The subarctic climate is found exclusively in the Northern Hemisphere between 50 and 70 degrees of latitude, in the interior of continents. There are no subarctic conditions in the Southern Hemisphere due to the absence of large land masses at the equivalent latitudes. The characteristic features of a subarctic climate are short, mild summers with temperatures that can go as high as 30 C and long, cold winters with the temperatures going as low as -40 C. The precipitation in the subarctic regions is fairly low, from 380 mm to 500 mm over a year. Vegetation in subarctic areas is sparse and mainly coniferous. Plant species such as Labrador tea, cloudberry, bog cranberry, peat mosses and reindeer lichens, black spruce, white spruce and aspen can be found in the subarctic, or boreal, forest.
Many regions in Europe experience a subarctic climate. The northern parts of Norway, Finland and Sweden are all subarctic as to climate, with variations for the coastal subarctic areas, where winters may be milder than in the rest of the region due to the moderating effect of proximity to the ocean. Iceland is subarctic in its entirety. The western part of the High Alps between 1600 and 2100 m above sea level and the Eastern Alps in France, Italy, Switzerland and Germany also posses the features of the subarctic climate.
Vast areas of Asia lie in the subarctic region. Siberia, which is situated in the northern part of what was once Russia, is a prime example. Siberia's climate varies greatly depending on how close it is to the Arctic Circle. In the far north, summers are as short as one month and winters last for most of the year. In the more southern areas, winters are shorter and milder and summers are longer, with temperatures reaching 30 C. Northern Mongolia and Northern China also have a subarctic climate.
Canada is known for its long, harsh winters in the north. This is especially true of southern Labrador and Newfoundland, northern Quebec, northern parts of Ontario, the northern parts of the Prairie provinces and most of Yukon and the Northwest Territories. In these regions snow covers the ground for almost six months a year. The average temperature in these areas is 15 C in the summer and -15 C in the winter. The temperature in the winter can drop below -40 C and is often accompanied by strong winds.
Alaska, located above the northern Canadian border, has a subarctic climate. The Alaskan summers are short and cool, with temperatures averaging 17 C. The winters are very chilly, with short days.

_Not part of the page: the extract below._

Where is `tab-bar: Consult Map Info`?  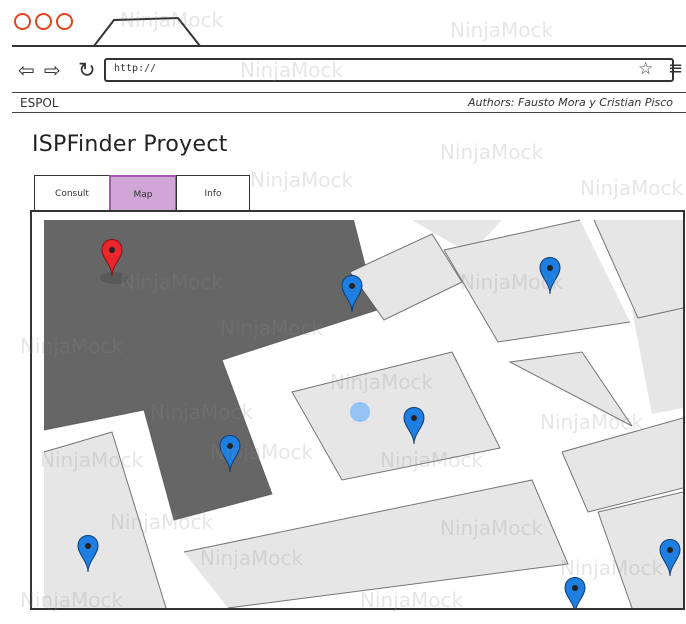 tab-bar: Consult Map Info is located at coordinates (142, 194).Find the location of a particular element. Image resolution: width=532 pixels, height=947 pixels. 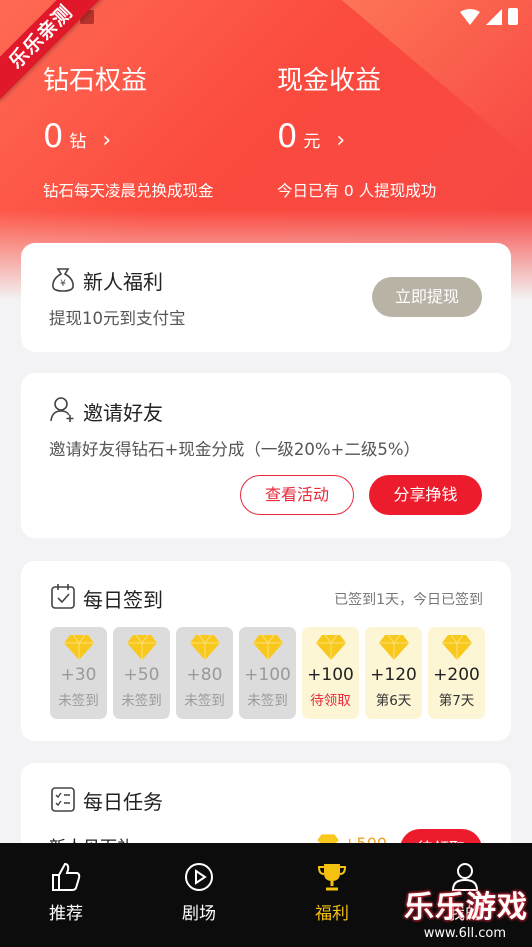

diamond-title: 钻石权益 is located at coordinates (96, 81).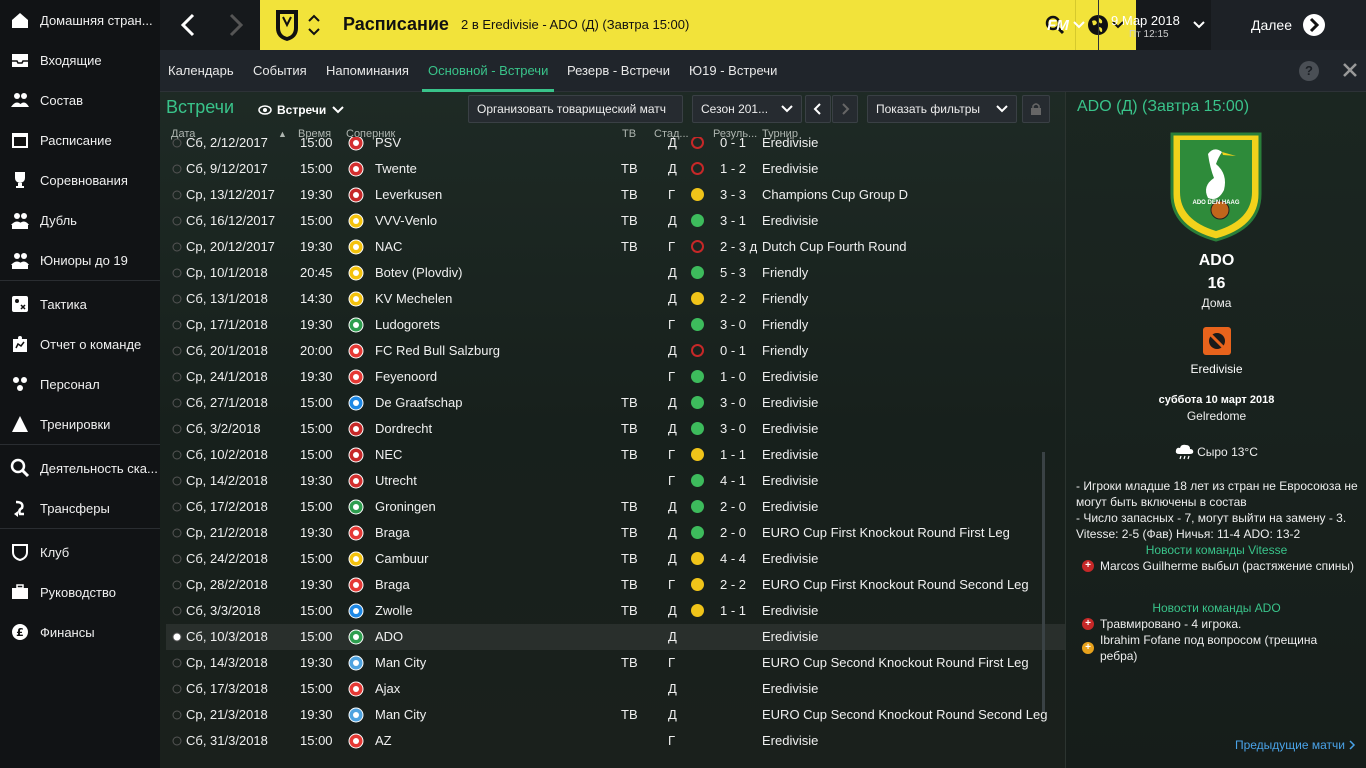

Alaska has very little precipitation, most of which comes in the winter in the form of snowfall. Summers are mostly dry with only occasional rain during thunderstorms. On clear nights during the Alaskan winter you can spot the northern lights. The only other part of United States that has a subarctic climate is the High Rocky Mountains in Colorado, Wyoming and Montana, with similar temperatures to those in Alaska.